• SUPPLIED DATA:
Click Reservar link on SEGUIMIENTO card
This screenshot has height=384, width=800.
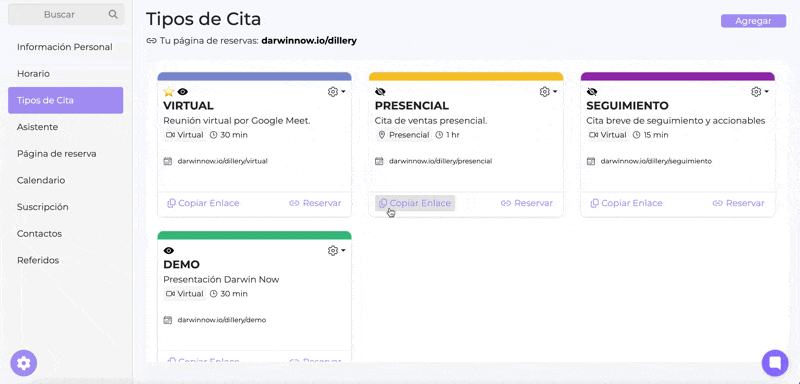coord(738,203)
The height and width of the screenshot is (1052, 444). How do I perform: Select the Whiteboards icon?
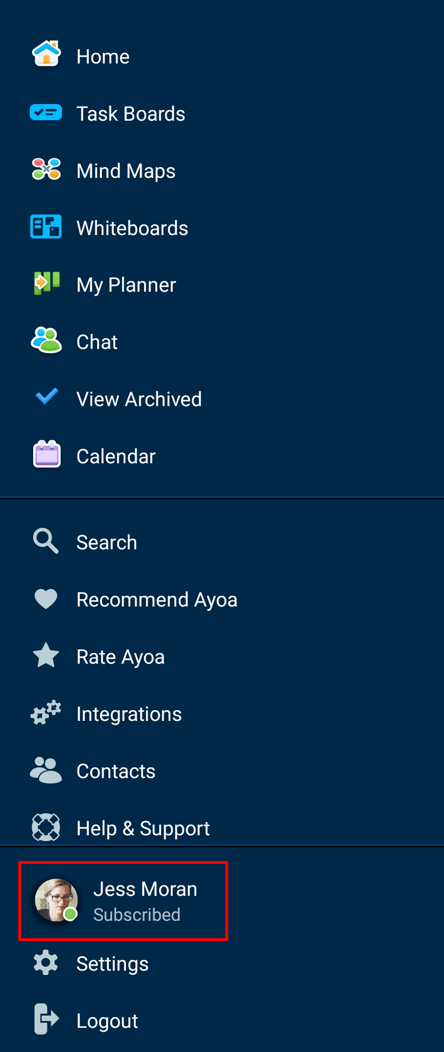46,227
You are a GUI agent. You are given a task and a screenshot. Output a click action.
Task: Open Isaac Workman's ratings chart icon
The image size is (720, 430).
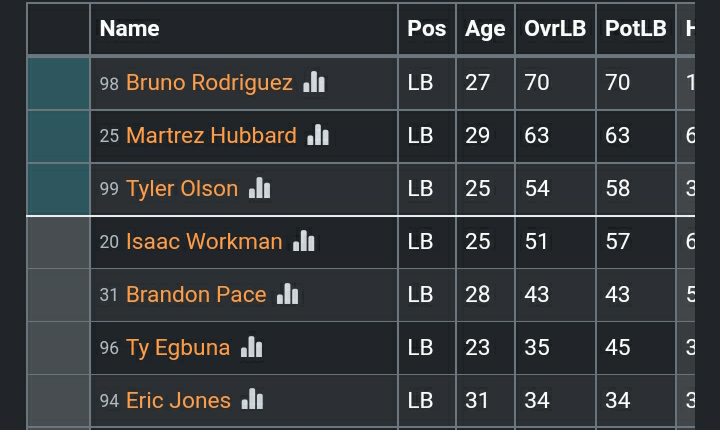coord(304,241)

==

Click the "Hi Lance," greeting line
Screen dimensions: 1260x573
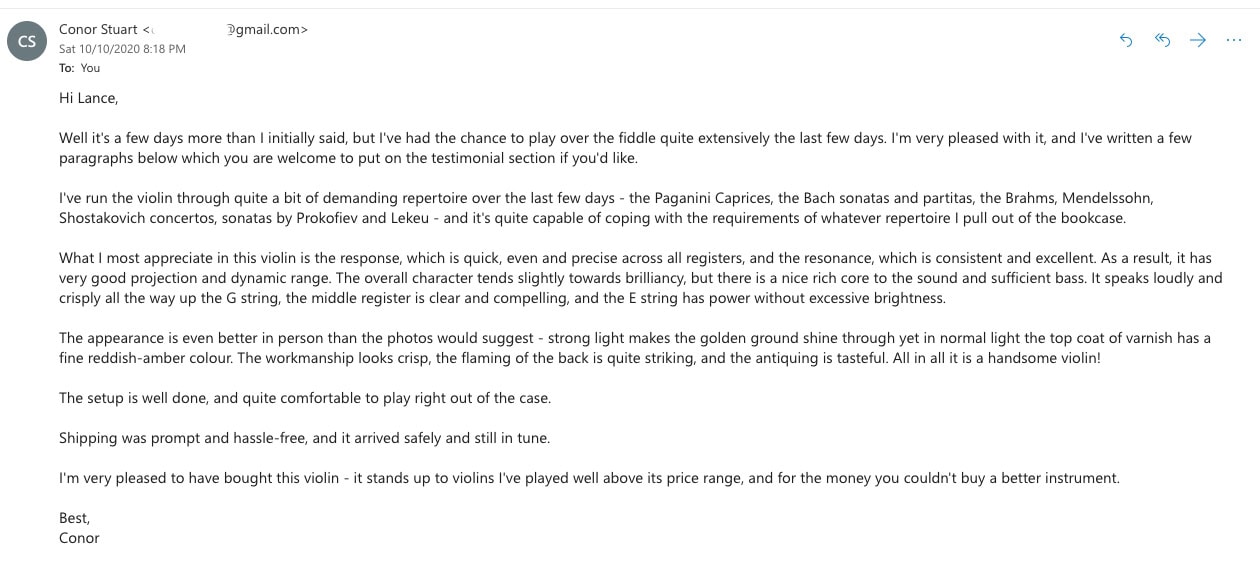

• WHAT YOU HAVE TO DO: For this task, return exactly the stretch of the listing above from the line with "This screenshot has height=384, width=800." through the line with "You are a GUI", inclusive and without pictures.

• ANSWER SPACE:
This screenshot has height=384, width=800.
coord(738,203)
The height and width of the screenshot is (1052, 444). How do I perform: Select the Whiteboards icon?
46,227
You are a GUI agent. You are given a task and a screenshot. Output a click action.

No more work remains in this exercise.